# RP-Neueinsteiger sucht . . .



## Leonyja (17. September 2010)

"Wo bin ich den hier gelandet?" Sie steht auf, schüttelt verwirrt den Kopf und Klopft sich den Staub von ihren Kleidern.



"Es kann nichts passieren, ehrlich. Dieser Zauber ist ganz einfach - mach es so wie ich sage, und du findest dich am anderen Ende des Raumes wieder, hat sie gesagt" und schnaubt entrüstet.  "Diese.... DIESE.... wenn ich DIE kriege!!!"

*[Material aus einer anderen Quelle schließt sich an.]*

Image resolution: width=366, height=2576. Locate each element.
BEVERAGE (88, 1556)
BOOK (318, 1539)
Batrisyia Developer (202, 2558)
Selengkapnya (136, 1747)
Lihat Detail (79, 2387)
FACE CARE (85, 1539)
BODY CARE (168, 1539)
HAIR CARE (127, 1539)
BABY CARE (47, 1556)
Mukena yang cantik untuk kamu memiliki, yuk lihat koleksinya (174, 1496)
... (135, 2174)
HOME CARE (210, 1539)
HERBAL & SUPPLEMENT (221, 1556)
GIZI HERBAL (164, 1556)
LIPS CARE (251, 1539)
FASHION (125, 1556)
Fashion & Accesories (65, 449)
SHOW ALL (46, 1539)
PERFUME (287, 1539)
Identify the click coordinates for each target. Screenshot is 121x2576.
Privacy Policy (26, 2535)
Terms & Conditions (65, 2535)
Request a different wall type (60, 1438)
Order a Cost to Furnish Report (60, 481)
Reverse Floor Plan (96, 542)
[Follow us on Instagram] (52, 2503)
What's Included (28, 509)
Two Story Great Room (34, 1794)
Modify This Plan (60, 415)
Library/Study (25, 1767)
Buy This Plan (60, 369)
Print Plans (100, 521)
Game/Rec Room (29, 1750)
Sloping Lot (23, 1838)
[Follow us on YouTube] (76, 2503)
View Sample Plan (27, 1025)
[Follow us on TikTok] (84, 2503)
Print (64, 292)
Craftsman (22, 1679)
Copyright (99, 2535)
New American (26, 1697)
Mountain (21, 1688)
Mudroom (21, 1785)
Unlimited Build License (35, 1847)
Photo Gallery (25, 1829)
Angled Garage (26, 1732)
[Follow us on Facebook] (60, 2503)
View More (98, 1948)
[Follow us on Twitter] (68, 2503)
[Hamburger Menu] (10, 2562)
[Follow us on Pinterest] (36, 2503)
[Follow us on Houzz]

Sie sieht sich um: Ein kleiner Hafen mit Holzsteg. Staubige, spärlich Bewachsende Hügel erstrecken sich um sie, in der Ferne scheint die Luft in der Hitze zu flimmern. Unter einer Palme döst ein.... GNOM??? "Wo in Azeroth bin denn hier? Jedenfalls nicht am anderen ende des Raumes" murmelt sie, während sie sich vorsichtig umsieht.



"Ah, da - ein Gasthaus, wenigstens etwas. Ich brauch nen Schluck zu trinken" Sie stöbert in ihren Taschen, und klaubt tatsächlich ein paar Kuperstücke aus ihrer ansonsten ziemlich leeren Tasche. Noch etwas wackelig auf den Beinen, betritt sie die Gaststube.



"Hallo, ich bin Wiley - was kann ich dir bringen?" Freundlich begrüsst sie der Gnom und mustert sie neugierig. "ähm - du hast doch geld, oder? Wie heisst du?" Der Gnom kneift die Augen zusammen, und betrachtet die Blutelfe etwas genauer: Das zerzauste Haar, der unsichereGang, die staubige Kleidung. "Hör mal, bist du betrunken? KEIN Alkohol für Magier, klar?"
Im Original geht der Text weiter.